L’exécution ne va pas sans difficultés (manutention malaisée, absence de place et de surfaces horizontales, position généralement inconfortable pour effectuer la mise en place, l’agrafage et le collage, problèmes d’habillage des orifices et des surfaces à double courbure...). En cours d’exploitation, ces feuilles se tendent sous l’effet de leur propre poids et de la pression des eaux, et risquent de se déchirer.
Le nettoyage des réservoirs devient une opération délicate par suite de la glissance des sols. La présence de chlore ou de solutions chlorées, utilisés pour le traitement des eaux ou introduits dans le réservoir lors du nettoyage, peut provoquer une décomposition des plastifiants qui ont été inclus dans le PVC pour leur donner la souplesse désirée. La membrane se trouve ainsi à l’origine de goûts et de saveurs qui ont à différentes reprises créé des difficultés d’exploitation.
Malgré ces contraintes, l’idée reste séduisante car elle permet de restituer une étanchéité à un ouvrage qui présente bien des défauts en doublant une étanchéité existante en mauvais état, mais le mode opératoire ne semble pas encore bien éprouvé ; il faudrait aussi adopter des membranes de meilleure qualité, probablement en hypalon, plus résistantes sur le plan mécanique et sur le plan de l’inertie chimique, mais plus difficiles à souder. Du point de vue de la qualité des eaux, cette solution est beaucoup plus sécurisante. En effet, le polymère est préformé en usine, où il est plus facile d’assurer une qualité constante que par une polymérisation sur le site. Il est également possible d’effectuer des contrôles de réception (test de saveur en laboratoire) avant application.
Conclusion
L'industrie chimique a depuis quelques années mis à la disposition des constructeurs bien des produits nouveaux qui ne manquent pas d’intérêt. Cependant, on n’a pas encore mis au point le produit le mieux adapté convenant à un réservoir d’eau potable.
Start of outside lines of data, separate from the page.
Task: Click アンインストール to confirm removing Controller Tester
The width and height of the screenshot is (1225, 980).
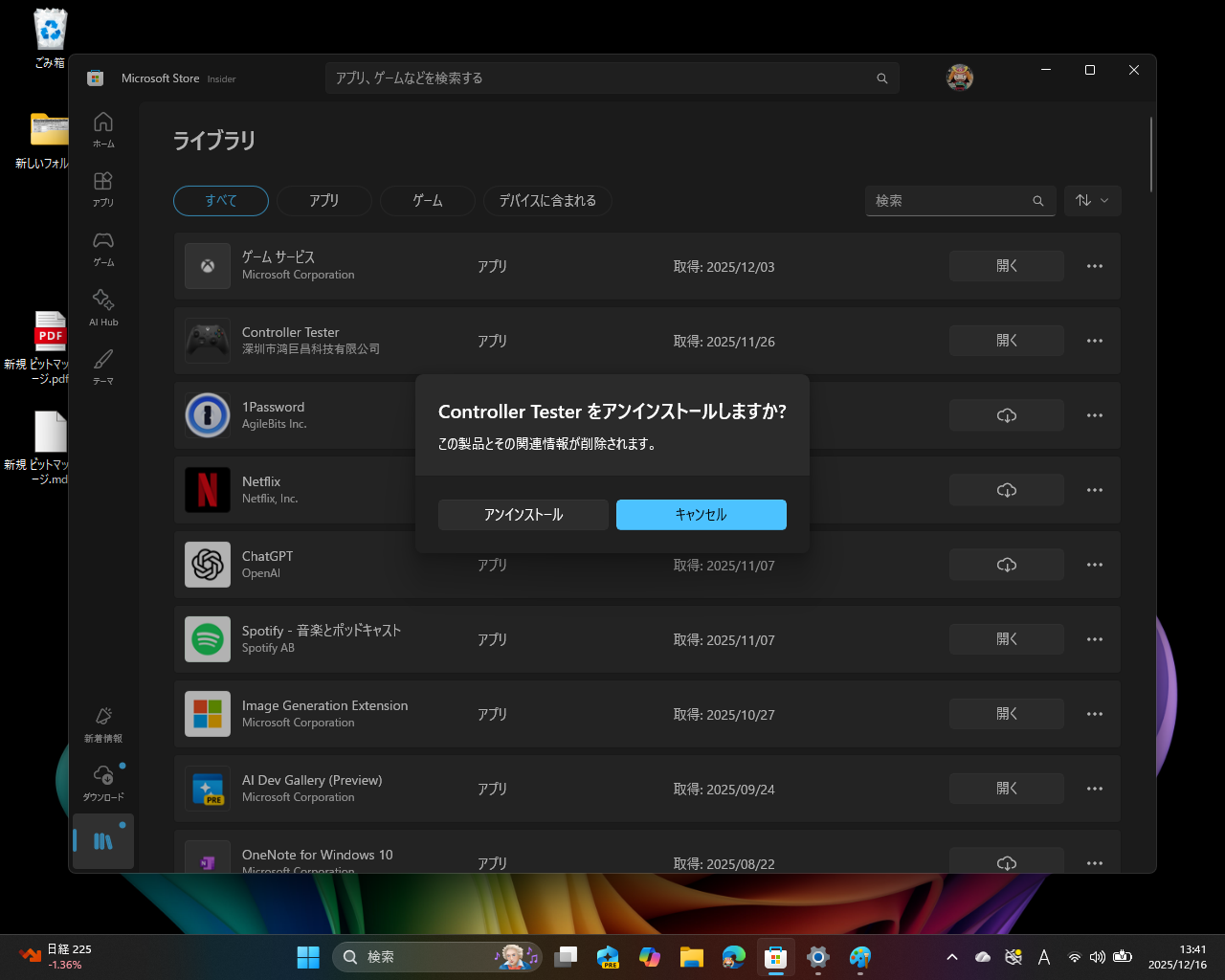Action: (523, 514)
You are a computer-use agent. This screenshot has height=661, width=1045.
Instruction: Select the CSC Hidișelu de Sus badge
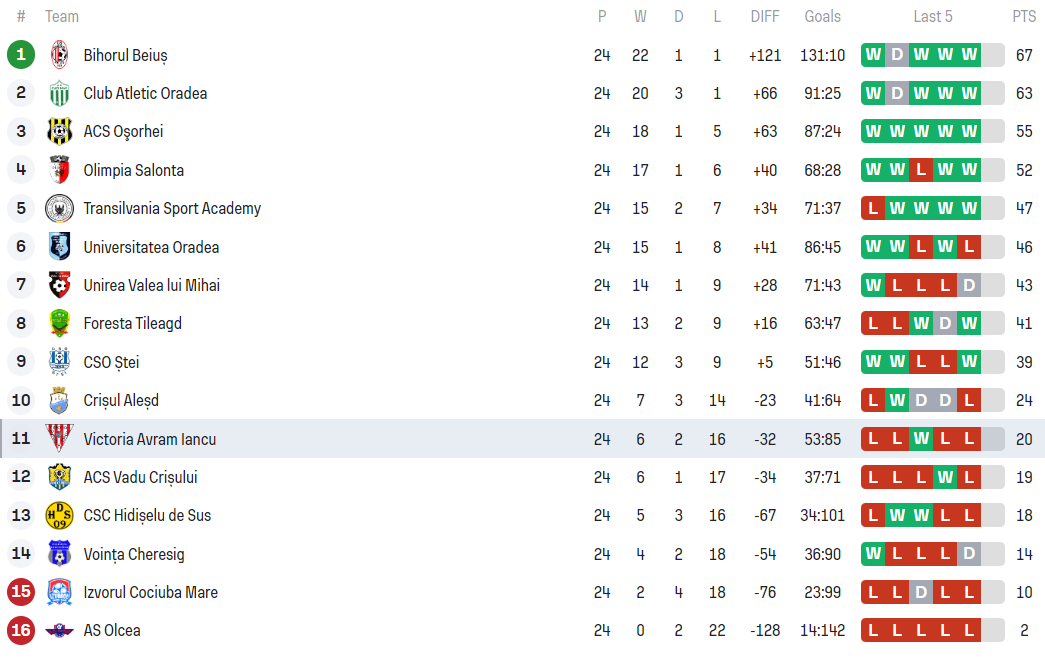[x=60, y=516]
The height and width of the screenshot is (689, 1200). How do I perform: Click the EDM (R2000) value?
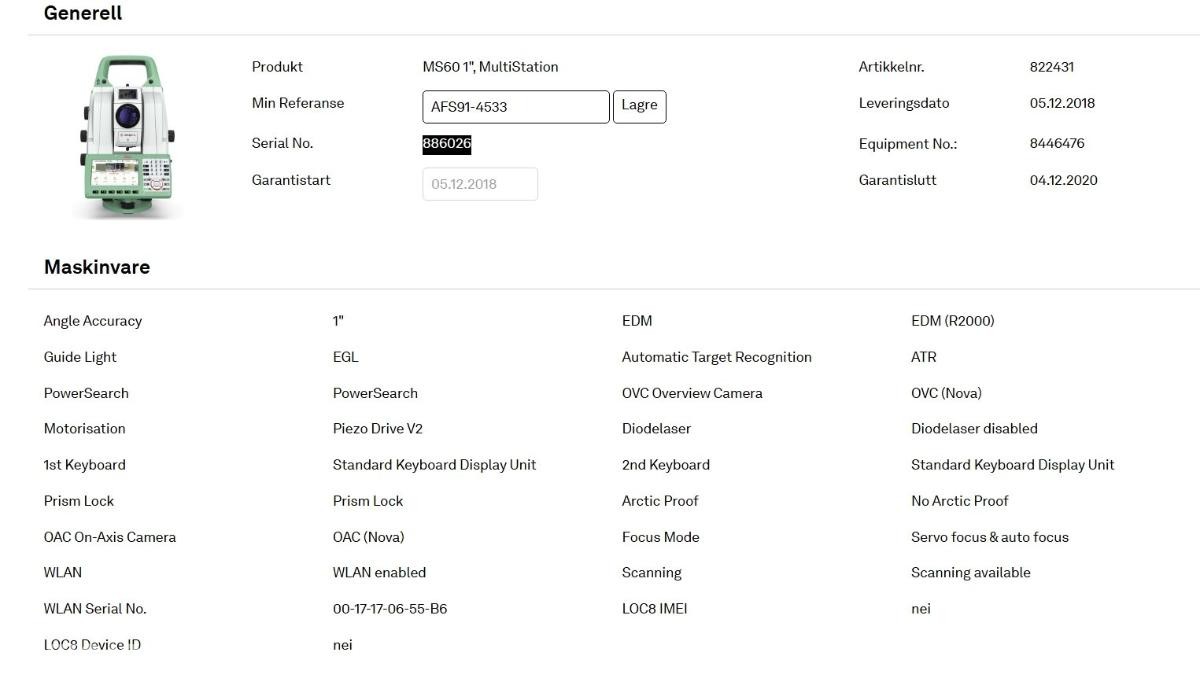953,321
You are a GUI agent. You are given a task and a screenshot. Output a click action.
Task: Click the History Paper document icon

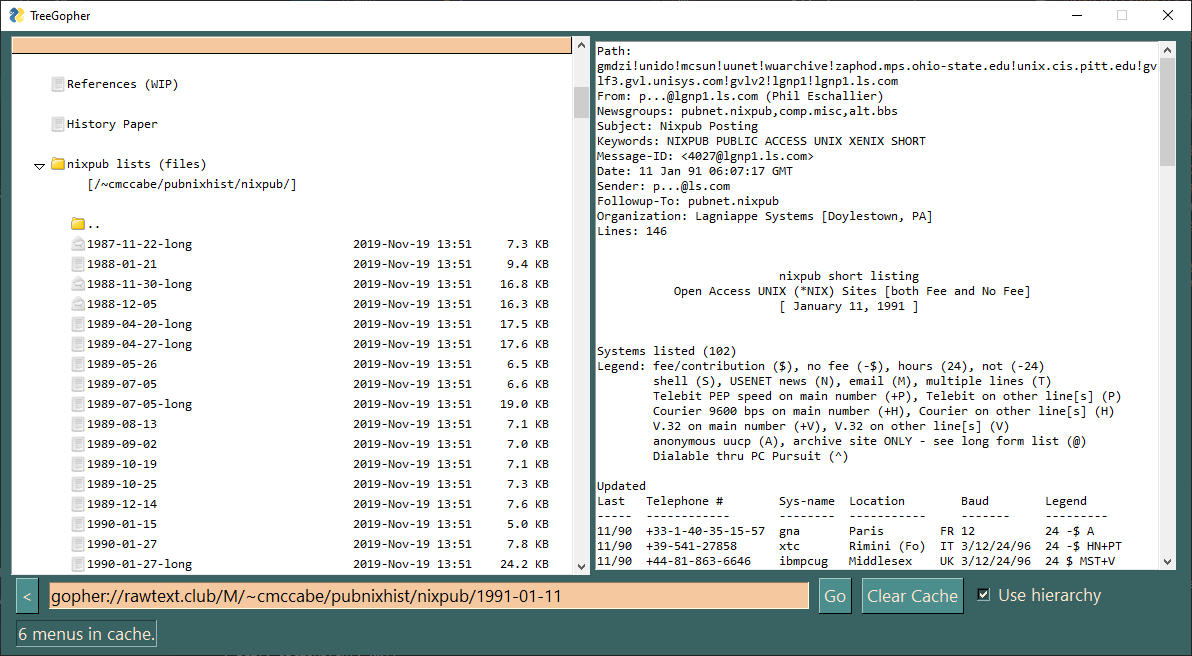click(x=58, y=124)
Celui-ci devrait être porteur d’un certain nombre de spécifications :
— conformité aux règlements sanitaires propres aux eaux destinées à l’alimentation humaine ;
— absence d’interaction avec l’eau potable, quelle que soit l’origine de cette eau et quels que soient les processus de traitement appliqués ;
— ne pas favoriser ni entretenir le développement des algues et des bactéries, ou constituer un substrat nutritif ;
— faciliter les opérations de nettoyage (état de surface, résistance mécanique, résistance chimique aux solutions désinfectantes employées) ;
— comporter une inertie chimique et physique vis-à-vis du support ;
— présenter des facilités d’emploi indépendantes de l’état du support, de son humidité et de la température ;
— garantir des caractéristiques de souplesse, de résistance à la traction, et d’adhérence, convenant à la structure de l’ouvrage à traiter ;
— donner l’assurance de tenue dans le temps et d’absence de vieillissement, dépassant le niveau de la garantie décennale trop souvent considérée comme un strict nécessaire.
L’expérience montre que l’on n’a pas encore trouvé mieux que les enduits à base de ciment et de liants hydrauliques, dans lesquels l’eau entre elle-même comme élément constitutif, à condition toutefois que la structure soit adaptée à ce type de revêtement. Le béton lui-même permet de réaliser directement l’état de surface et l’étanchéité que l’on recherche, grâce à une qualité de coffrages et à une composition granulométrique que l’on sait aujourd’hui bien maîtriser ; le complément qu’apporte une précontrainte judicieusement étudiée permet de maintenir un état de compression qui s’oppose aux risques de fissuration.